Ketua Dewan Pengurus Asosiasi Asuransi Jiwa Indonesia (AAJI) Budi Tampubolon mengatakan bahwa peningkatan jumlah tertanggung tersebut sejalan dengan pertumbuhan jumlah uang pertanggungan. Total uang pertanggungan industri asuransi jiwa mencapai Rp5.002,29 triliun atau meningkat 17,3 persen dibandingkan dengan hasil capaian pada kuartal I/2022. Menurut Budi, hal ini mengindikasikan bahwa pemahaman masyarakat terhadap fungsi proteksi asuransi jiwa makin bertumbuh.
Tak bisa dipungkiri bahwa masa pandemi Covid-19 yang berlangsung lebih dari 2 tahun telah mengoreksi kinerja industri asuransi nasional. Bahkan sejumlah perusahaan mengalami masalah solvabilitas. Oleh karena itu, terlepas klaim pemulihan yang disampaikan oleh OJK terkait kondisi industri asuransi nasional, tetapi pada kenyataanya kita melihat masih terdapat perusahaan asuransi dan reasuransi yang berjuang agar bisa survive.
Wajar bila muncul pertanyaan apakah tren pemulihan itu benar adanya dan akan berkelanjutan? Pasalnya, industri asuransi nasional kini menghadapi tantangan berat implementasi PSAK 74 atau IFRS 17 yang berpotensi menggerus pencatatan pendapatan premi. Belum lagi, wacana kenaikan permodalan industri asuransi dari OJK pasti juga akan menambah berat beban yang dipikul oleh pelaku usaha asuransi dan reasuransi.

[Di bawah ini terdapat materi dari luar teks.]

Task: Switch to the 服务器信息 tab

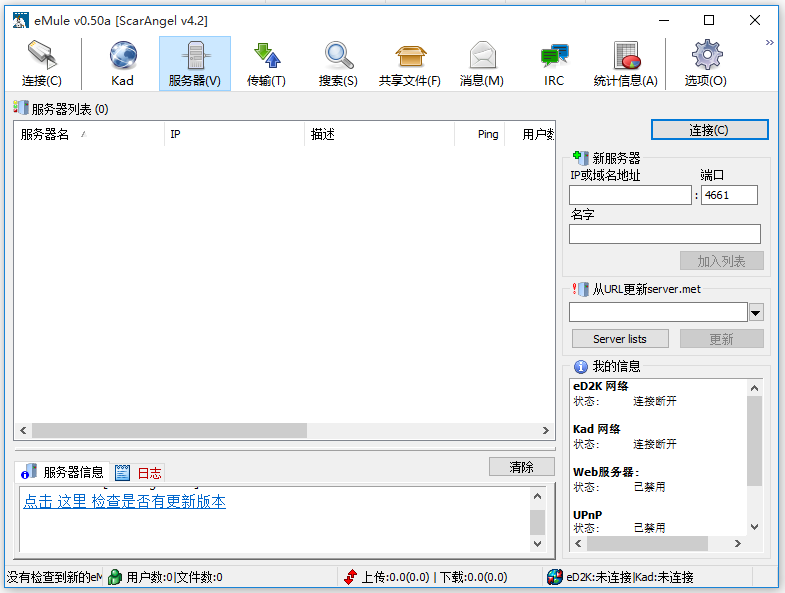Action: pos(65,472)
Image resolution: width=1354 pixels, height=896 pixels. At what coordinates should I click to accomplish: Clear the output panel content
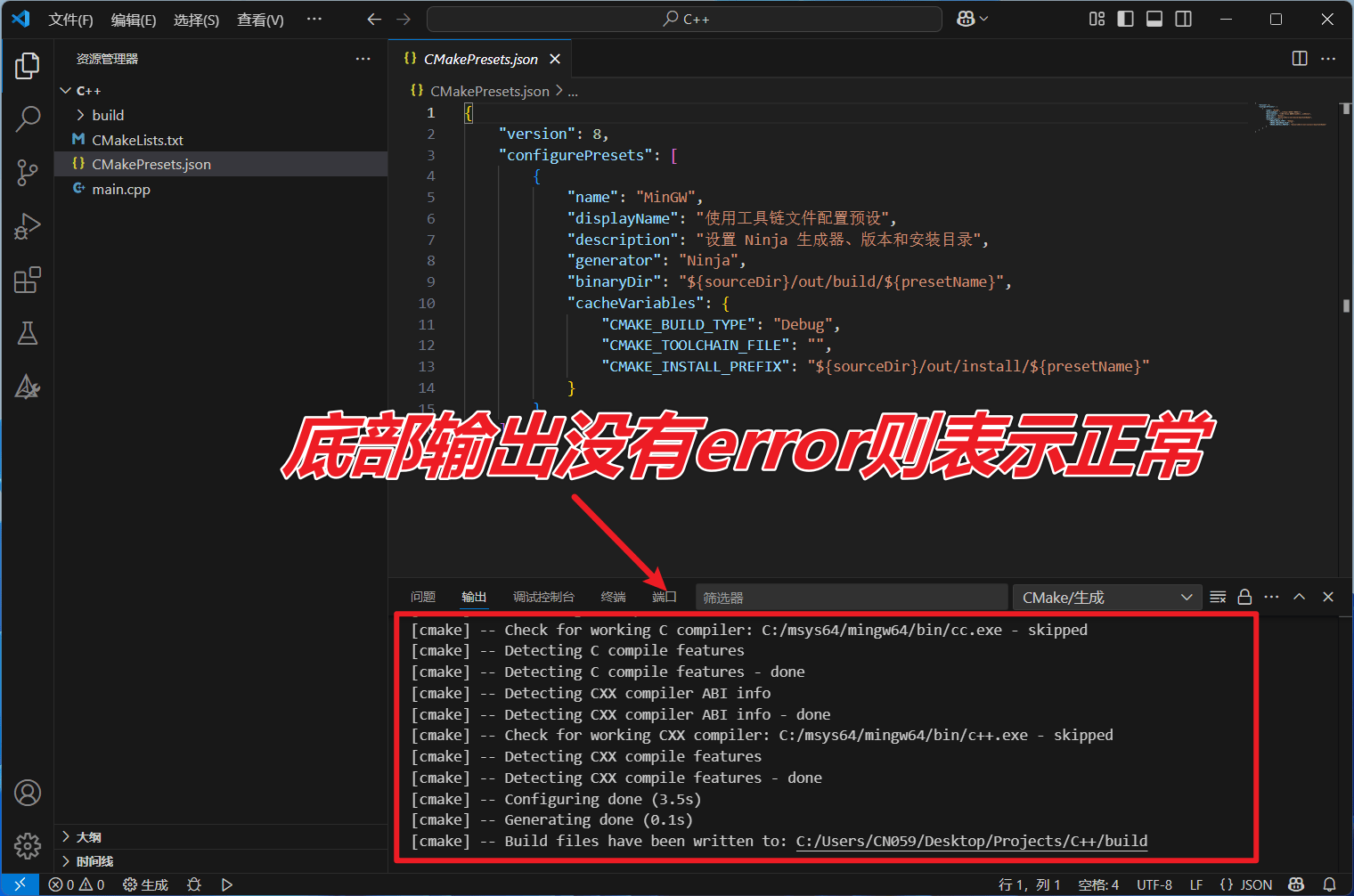(x=1218, y=597)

Tentu kita berharap regulator bisa lebih cermat dan detail dalam mendiagnosa permasalahan yang dihadapi industri asuransi nasional saat ini. Tujuannya adalah agar obat yang diberikan bisa benar-benar mendorong pemulihan dan kesehatan industri asuransi nasional, bukan malah memberikan dampak negatif yang berujung ‘mematikan’ pelaku industri yang skalanya kecil dan menengah.